Confidence and the price of shares dwindled throughout December, and the year-end saw prices struggling to stay the right side of £1.50. Then came last week’s second profit warning, which brought the expected profits down by a further £6m on November’s unwelcome estimates (see Future Network Issues Second Profits Warning). Once again the effect on share prices was drastic and they ended the day at just 85p (see Sharewatch).
The accounting anomaly is doubtless to blame for a lot of Future’s woes. Not only did the company have to absorb the earnings shortfall it revealed, but it also had to cover the cost of bringing in the external auditors. However, other factors have also come into play, to the company’s detriment, this year.
The music magazine market appears to be fragmenting and evolving as we see a rise in popularity and influence of non-guitar based acts and the internet as a source of both news and downloaded music. A year which saw the demise of a cultural cornerstone such as the Melody Maker was not necessarily a good one to invest in music magazines and websites.
2000 was also a year which saw new media go from Next Big Thing to Past It, almost overnight. As the dotcom frenzy subsided, leaving defunct sites and deflated shares in its wake, the circulation of many computer and gaming magazines followed suit, and the revenue from previously technology advertisers dried up.
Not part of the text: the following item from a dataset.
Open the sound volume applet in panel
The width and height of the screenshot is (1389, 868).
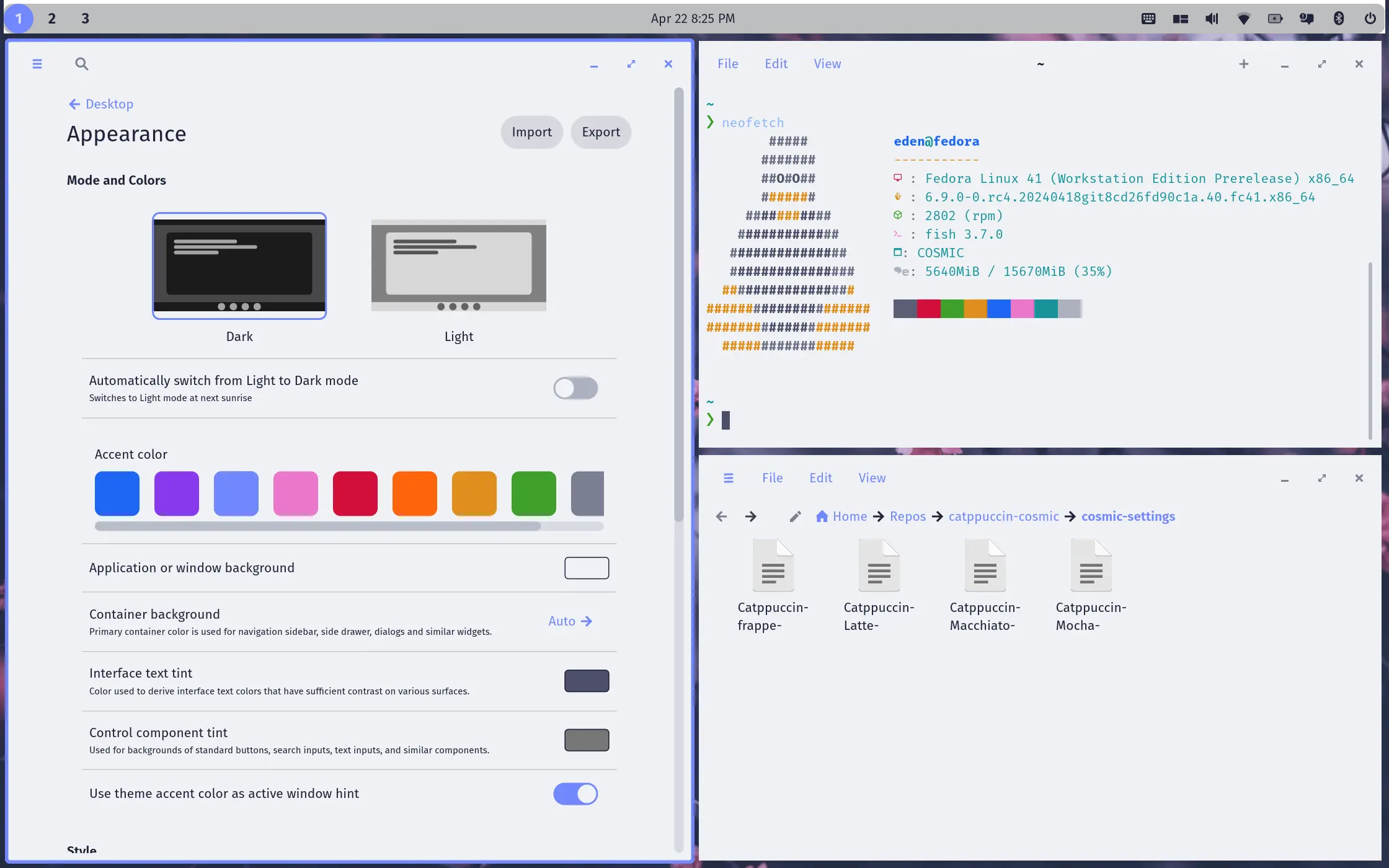1212,19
In addition, much of Future’s hopes were pinned on the long-awaited launch of the PlayStation 2 this autumn. Being approved publishers of the Official UK PlayStation Magazine had served the company well, although circulation dropped by 85,000 in the last ABCs, and adding the Official PlayStation 2 Magazine to its stable seemed like a coup. Unfortunately, Sony bungled the process of supplying the machines to the UK in time for Christmas, leading to ugly scenes in shops, smug smiles from those who had pre-reserved and one supermarket even resorting to illegal imports. Not being able to get hold of the product obviously blunted people’s desire for the accompanying mag, just as Future could have done with a boost.
The future for Future, which has just launched its revamped website, is now unclear. Chief executive Greg Ingham last week warned that deep cuts will be made in investment. It may be that this means the closure of under-performing or overly expensive titles, and sooner rather than later.